Leonard Peltier, the long-imprisoned American Indian Movement activist, sent out a recent message to supporters: “We are all geared up to file more appeals on new information my legal team has found while reviewing withheld documents. I want you to know that we will continue to fight for my freedom.”

In addition to the lift provided by newly released documents that may ultimately exonerate him, Peltier’s optimism was also fueled by his defense team’s plans to challenge the legality of his trial under the provisions of the Indian Crimes Act.

The case has more than just historical interest, given the persistence of U.S. government racism and neglect toward Indian peoples and the disproportionately high rates of imprisonment of Indian youth in South Dakota and elsewhere.

Peltier, 61, was convicted of killing two FBI agents on the Pine Ridge Indian Reservation in South Dakota on June 26, 1975, a crime he says he did not commit.

Feb. 6 will mark the 30th anniversary of his imprisonment. He remains incarcerated even though the 8th Circuit Court of Appeals recognized in 1984 that (1) the prosecution withheld evidence from Peltier’s defense team, (2) the prosecutor admitted the government doesn’t know who shot the agents and (3) FBI expert Evan Hodge may have lied about ballistics tests allegedly linking Peltier to the crime.

Two other AIM activists were found not guilty of killing those agents on the grounds of self-defense in a separate trial.

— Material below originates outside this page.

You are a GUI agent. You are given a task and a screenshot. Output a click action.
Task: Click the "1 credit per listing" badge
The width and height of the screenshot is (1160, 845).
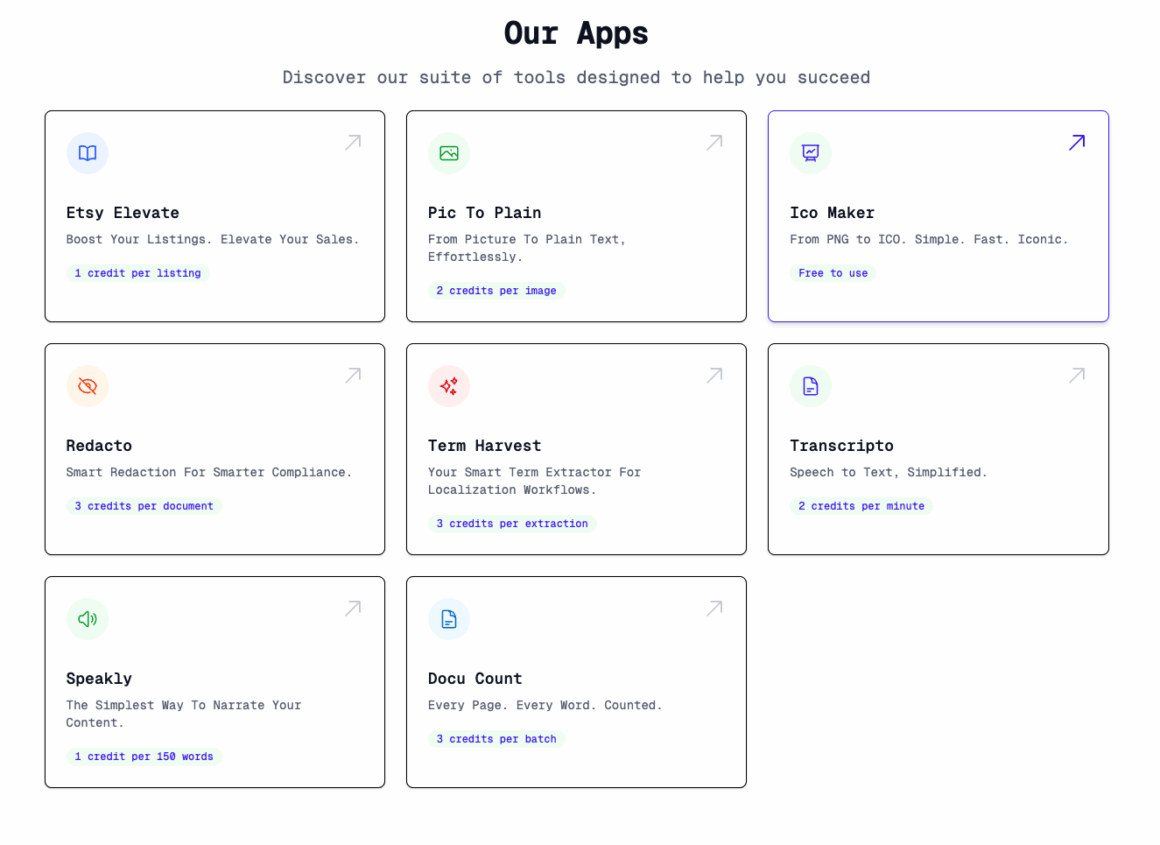click(138, 273)
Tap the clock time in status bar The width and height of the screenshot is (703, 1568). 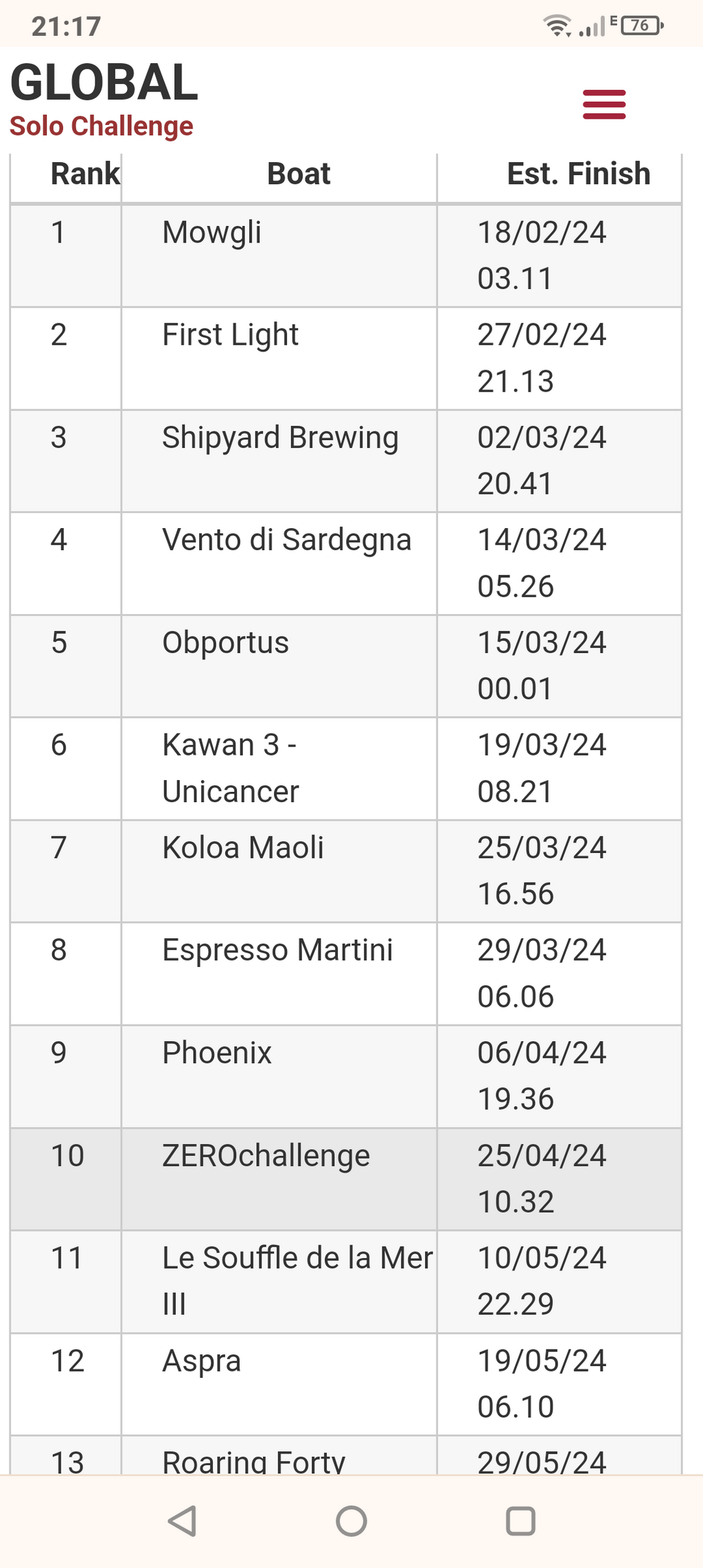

In the early 1980s, Peltier’s attorneys submitted a request for his FBI files under the Freedom of Information Act (FOIA). Initially, 12,000 pages were released in full or in part, with another 6,000 pages withheld on grounds of “national security.” Not until 2004 did it emerge that the FBI actually has at least 142,579 pages never made available to Peltier or his attorneys.

Among other things, the newly released documents reveal that Peltier’s defense team in the late 1970s may have been infiltrated by the FBI.

At a recent East Coast campus showing of “Incident at Oglala,” a documentary about the 1975 events at Pine Ridge, one of Peltier’s current lawyers, Barry Bachrach, urged the audience to listen carefully to former U.S. Attorney Evan Hultman. Hultman states that there was no evidence to suggest that statements by an Indian woman, Myrtle Poor Bear, were false.

Recently released documents, however, suggest that Hultman knew they were false and selectively presented excerpts from her statements to Canadian authorities in order to extradite Peltier. Poor Bear states in the 1992 documentary that she was intimidated by FBI agents into claiming she was Peltier’s girlfriend and into testifying that she saw him shoot the two FBI agents. She said she feared being put through “a meat grinder” if she didn’t do so.

In actual fact, Poor Bear didn’t even know what Peltier looked like until he walked into the courtroom. When it came time for the trial, she could not testify because the judge ruled her incompetent.

In another development, Peltier’s defense team has filed an appeal of a July 2005 decision by the U.S. District Court of North Dakota that endorsed federal jurisdiction over Indian territory. Peltier’s attorneys argue that no such jurisdiction exists, and that the trial and sentence imposed on their client were therefore illegal.

“We feel that the court blatantly ignored jurisdiction laws when it denied Leonard’s original motion,” wrote Bachrach. “We hope that this appeal will convince the court that it had no jurisdiction to convict Mr. Peltier under the crimes for which he was convicted, those convictions must be set aside as a matter of law. The history of the Constitution, and the statutes implicated, unequivocally establish that Mr. Peltier was not convicted under the Indian Crimes Act, which is the only possible authority under which the government could have tried and convicted Mr. Peltier.”

Russ Redner, former director of the El Paso, Texas-based Leonard Peltier Defense Committee, said the outcome of this argument will not “just affect Leonard Peltier, but the Lakota Nation and all sovereign nations that have a relationship with the U.S.”

After an unaccountably abrupt transfer from Leavenworth Prison to the federal prison in Terre Haute, Ind., last June, where he spent weeks in solitary confinement, Peltier was moved in mid-August to the federal prison at Lewisburg, Pa., where he has regained the rights he previously had. Mass protest forced the improvement, his supporters say.